Melbourne’s rag trade, once it moved out of the city proper, never went too far away. In the early days, much of it clustered along the north-south line of Church and Chapel Streets. From the Pelaco factory in Richmond to the dens of many a tailor in South Yarra to the out and out sweatshops that clustered around Greville St, Prahran, all levels were catered for. As the business expanded, it went ever southward until it hit the notional boundary of Dandenong Road. The good people of East St Kilda wanted nothing to do with this disreputable industry.
They were not alone in this desire. In 1868, a South Prahran (as the area was then known) tailor and resident named Charlie Ingliss devised the process that would give the area its name. In seeking an easier to perform alternative to the ‘four in hand knot’, Ingliss eventually came up with the knot he called the Windsor knot (in an example of shameless toadying to the British Royal Family). This knot became phenomenonally popular in Australia, and was carried to the rest of the world by mariners and the those who’d made their fortunes on the goldfields. As such, it gained an association with both authority (via the British Navy) and wealth (via the rich returnees) and went on to become one of the most popular tie knots in the world (King George V of England, for example, would use no other knot, and loved it so much that he changed the name of his family to Windsor in 1917).

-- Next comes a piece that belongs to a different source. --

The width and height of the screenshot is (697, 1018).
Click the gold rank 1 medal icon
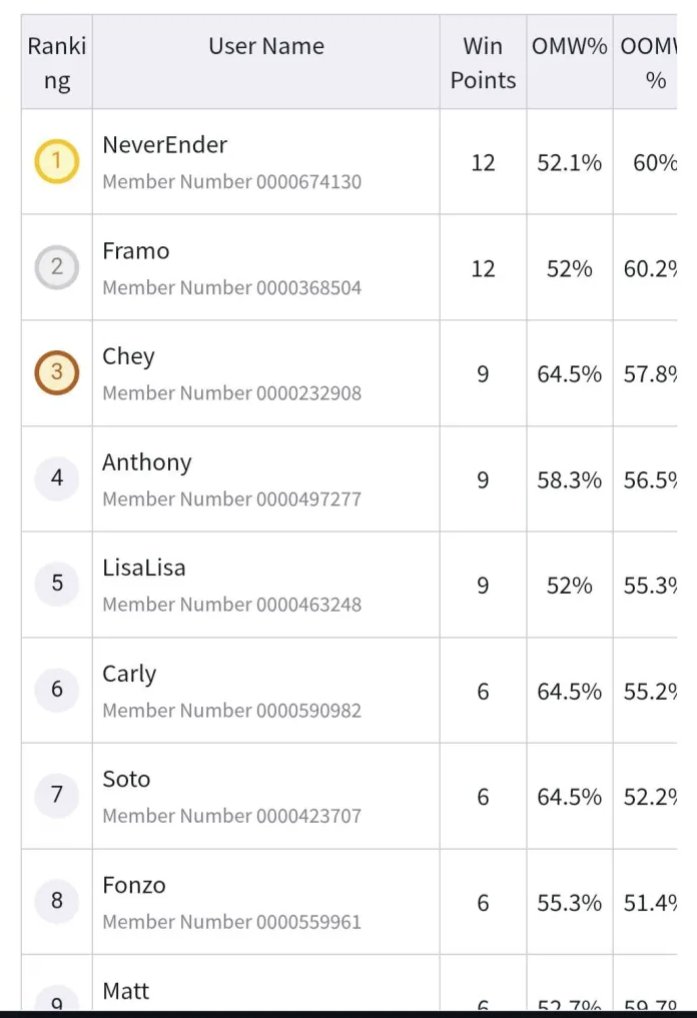coord(57,161)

Using this modest fame that it had acheived, the area previously known as South Prahran did its best to make its name Windsor, even renaming what was originally called Chapel Street Station to Windsor Station. Ironically, the creation of one of the world’s foremost symbols of formality in the area is today largely forgotten, and in Melbourne, the Windsor end of Chapel Street is considered the more Bohemian end, and the independent tailors such as Charlie Ingliss find their modern equivalents in modern avant garde fashion deisgners and trendily alternative clothing boutiques.